Provided entries:
• • •
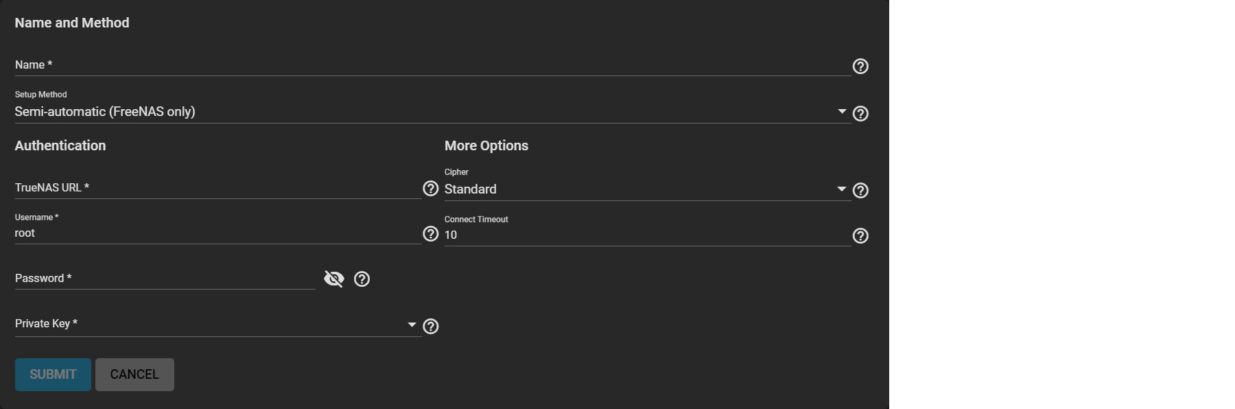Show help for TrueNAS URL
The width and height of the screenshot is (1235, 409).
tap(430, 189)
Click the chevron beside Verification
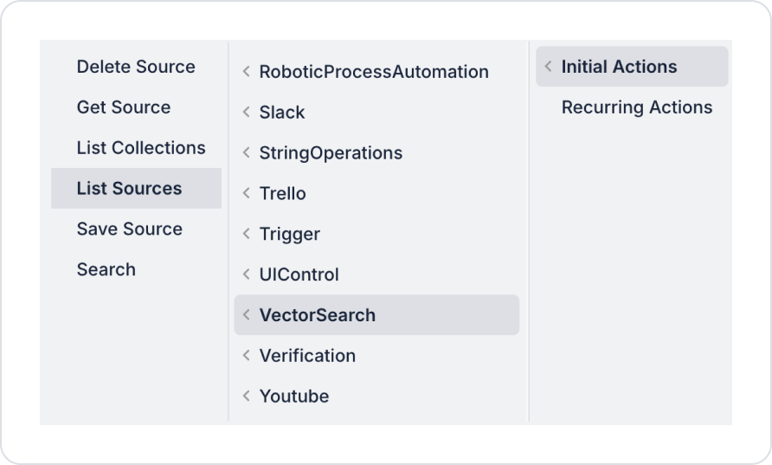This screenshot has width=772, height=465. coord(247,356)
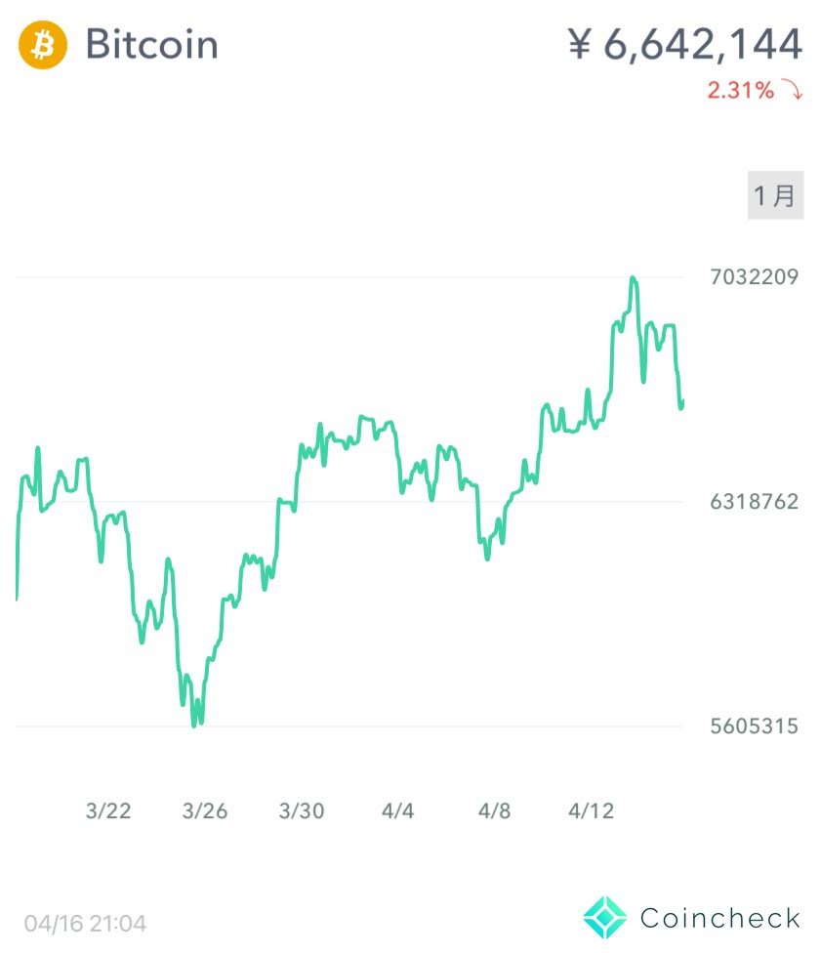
• • •
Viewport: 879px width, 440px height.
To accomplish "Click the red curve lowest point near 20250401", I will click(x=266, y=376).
• • •
Exercise task: Rewrite the data from the line with "Viewport: 879px width, 440px height." to the line with "will click(x=266, y=376).", changing "red" to "blue" and leaving everything else the same.

Final result:
Viewport: 879px width, 440px height.
To accomplish "Click the blue curve lowest point near 20250401", I will click(x=266, y=376).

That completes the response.